Judge halts mother-daughter deportation and threatens to hold Sessions in contempt
A federal judge in Washington halted an apparent deportation-in-progress Thursday and threatened to hold Atty. Gen. Jeff Sessions in contempt after learning that the Trump administration tried to remove a woman and her daughter while a court hearing appealing their deportations was underway.
“This is pretty outrageous,” said U.S. District Court Judge Emmet G. Sullivan after being told about the removal. “That someone seeking justice in U.S. court is spirited away while her attorneys are arguing for justice for her?”
“I’m not happy about this at all,” the judge continued. “This is not acceptable.”
The woman, known in court papers as Carmen, is a plaintiff in a lawsuit filed this week by the American Civil Liberties Union that challenges a recent decision by Sessions to exclude domestic and gang violence as reasons that people can qualify for asylum in the United States.
Attorneys for the civil rights organization and the U.S. Department of Justice had agreed to delay removal proceedings for Carmen until 11:59 p.m. Thursday so they could argue the matter in court.
But lead ACLU attorney Jennifer Chang Newell, who was participating in the court hearing via phone from her office in California, received an email during the hearing that said the mother and daughter were being deported.
During a brief recess, she told her colleagues the pair had been taken from a family detention center in Dilley, Texas, and were headed to the airport in San Antonio for an 8:15 a.m. flight.
Justice Department attorney Erez Reuveni said he had not been told the deportation was happening that morning, and could not confirm the whereabouts of Carmen and her daughter.
The ACLU said later that government attorneys confirmed to them after the hearing that the pair was on a flight en route to El Salvador. The Justice Department said they would be flown back to Texas and returned to the detention center after landing, the ACLU said.
Calls and emails to the Justice Department’s communications office were not immediately returned Thursday afternoon.
“Obviously my heart sank when I found out,” Chang Newell said. “The whole point of this was to get a ruling from the court before they could be placed in danger.”
To qualify for asylum, migrants must show that they have a fear of persecution in their native country based on their race, religion, nationality, political opinion or membership in a “particular social group,” a category that in the past has included victims of domestic violence and other abuse.
Carmen fled El Salvador with her daughter in June, according to court records, fearing they would be killed by gang members who had demanded she pay them monthly or suffer consequences. Several coworkers at the factory where Carmen worked had been murdered, and her husband is also abusive, the records state.
Under the fast-track removal system, created in 1996 under President Clinton, asylum seekers are interviewed by an asylum officer to determine whether they have a “credible fear” of returning home. Those who pass get a full hearing in immigration court.
In June, Sessions vacated a 2016 Board of Immigration Appeals court case that granted asylum to an abused woman from El Salvador. As part of that decision, Sessions said gang and domestic violence in most cases would no longer be grounds for receiving asylum.

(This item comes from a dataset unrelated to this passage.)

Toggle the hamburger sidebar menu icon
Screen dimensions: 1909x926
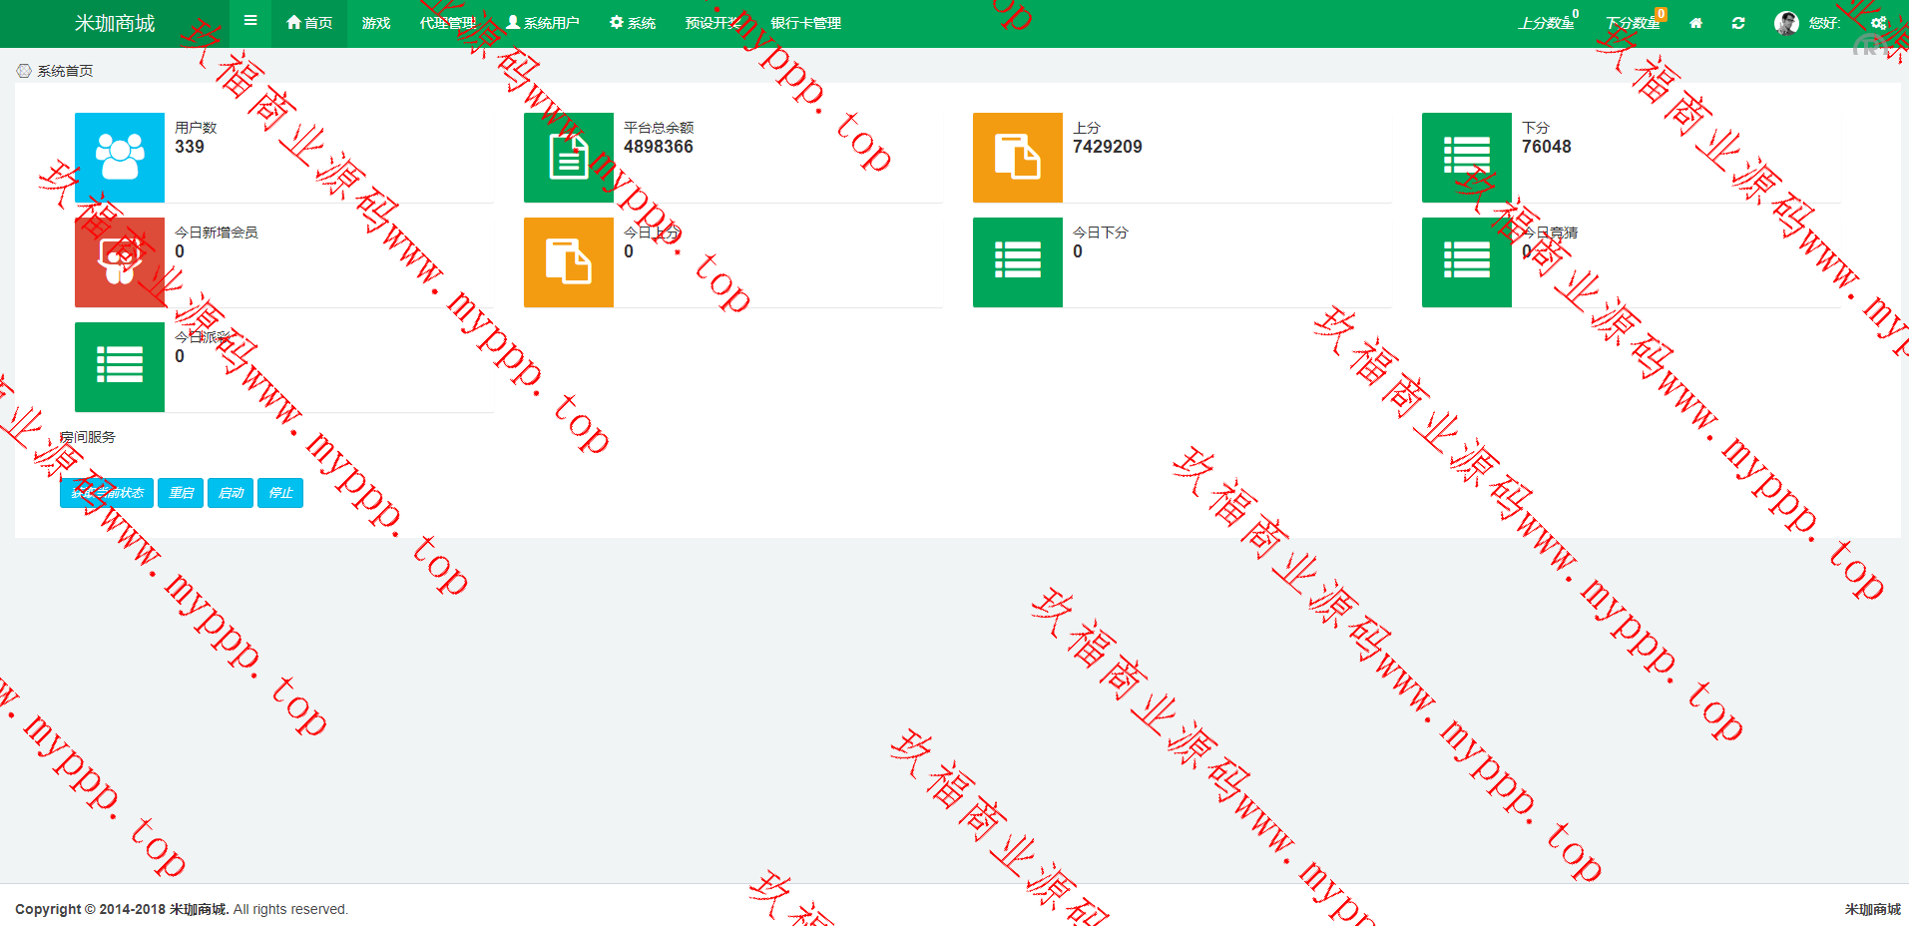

“The mere fact that a country may have problems effectively policing certain crimes — such as domestic violence or gang violence — or that certain populations are more likely to be victims of crime, cannot itself establish an asylum claim,” Sessions wrote at the time.
The ACLU lawsuit was filed on behalf of 12 migrants from Honduras, El Salvador and Guatemala — eight women, one man and three children. All failed their initial “credible fear” interviews.
Two of the children and their mothers were deported before the suit was filed; the rest were being detained in Texas and New York.
None of the adults had been separated from their children as part of President Trump’s “zero-tolerance” policy.
The lawsuit says Sessions’ ruling, and updated guidelines for asylum officers that the U.S. Department of Homeland Security issued a month later, subject migrants in expedited removal proceedings to an “unlawful screening standard” that deprives them of their rights under federal law.
Asylum seekers previously had to show that the government in their native country was “unable or unwilling” to protect them. But now they have to show that the government “condones” the violence or “is completely helpless” to protect them, the lawsuit says.